Balance du watt

Le principe de la balance du watt a été proposé en 1976 par B.P. Kibble. La mesure se déroule en deux phases, l'une dite statique, l'autre dynamique.
  • Phase statique

Elle consiste à équilibrer, le poids d'une masse m placée dans le champ de pesanteur g par la force de Laplace qui s'exerce sur une longueur l d'un conducteur parcouru par un courant I et placé dans un champ d'induction magnétique homogène B. Moyennant une hypothèse de configuration géométrique parfaite, l'équilibre de la balance se traduit par l'équation mg = B.l.I

Dans cette équation, la détermination expérimentale du produit B.l reste délicate et son incertitude de mesure est bien supérieure à l'incertitude relative de 10-8 recherchée. On remédie à cette difficulté en effectuant une mesure de ce produit B.l en phase dynamique.

  • Phase dynamique

Cette phase consiste à déplacer à vitesse constante v, le même conducteur de longueur l dans le même champ magnétique B suivant une trajectoire verticale. La force électromotrice induite E aux bornes de ce conducteur s'écrit E = B.l.v

En éliminant le produit B.l entre ces deux équations, on arrive à m.g.v = E.I

Elle exprime simplement l'égalité entre la puissance mécanique figurant dans le membre de gauche avec la puissance électrique apparaissant dans le membre de droite.

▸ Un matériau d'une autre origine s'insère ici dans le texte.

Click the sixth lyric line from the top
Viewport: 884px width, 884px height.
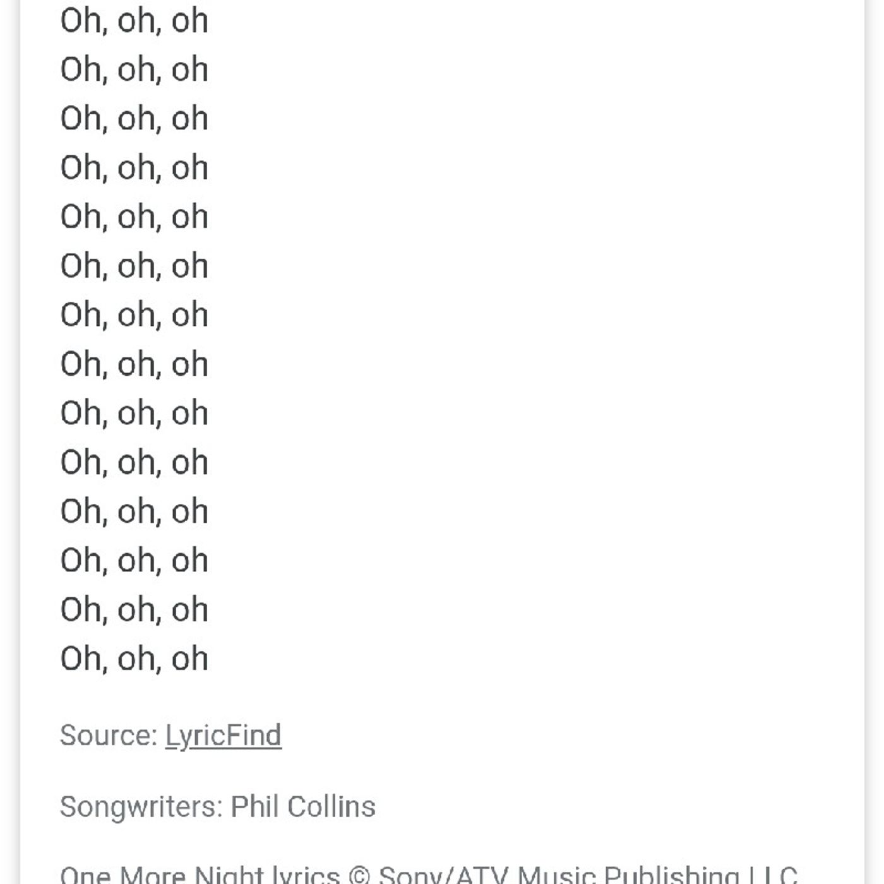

Dans la pratique, le courant I est déterminé en mesurant la valeur d'une résistance R placée en série dans le montage et traversée par le courant I et la différence de potentiel V aux bornes de cette résistance. Par ailleurs, les valeurs des tensions V et E et de la résistance R sont mesurées par référence à l'effet Josephson et à l'effet Hall quantique en attribuant à la constante de Josephson KJ (= 2e/h) et à la constante de Von Klitzing RK (= h/e²) les valeurs conventionnelles KJ-90 et RK-90. Il en résulte que la masse m et la constante de Planck h sont liées par l'expression m.g.v = A.h

Cette expérience établit un lien entre une masse macroscopique m, raccordée au prototype international du kilogramme et une constante physique invariable h.

Cette détermination ouvre à terme la possibilité d'une redéfinition du kilogramme à partir d'une valeur conventionnellement exact de h, similaire dans l'esprit à la définition actuelle du mètre.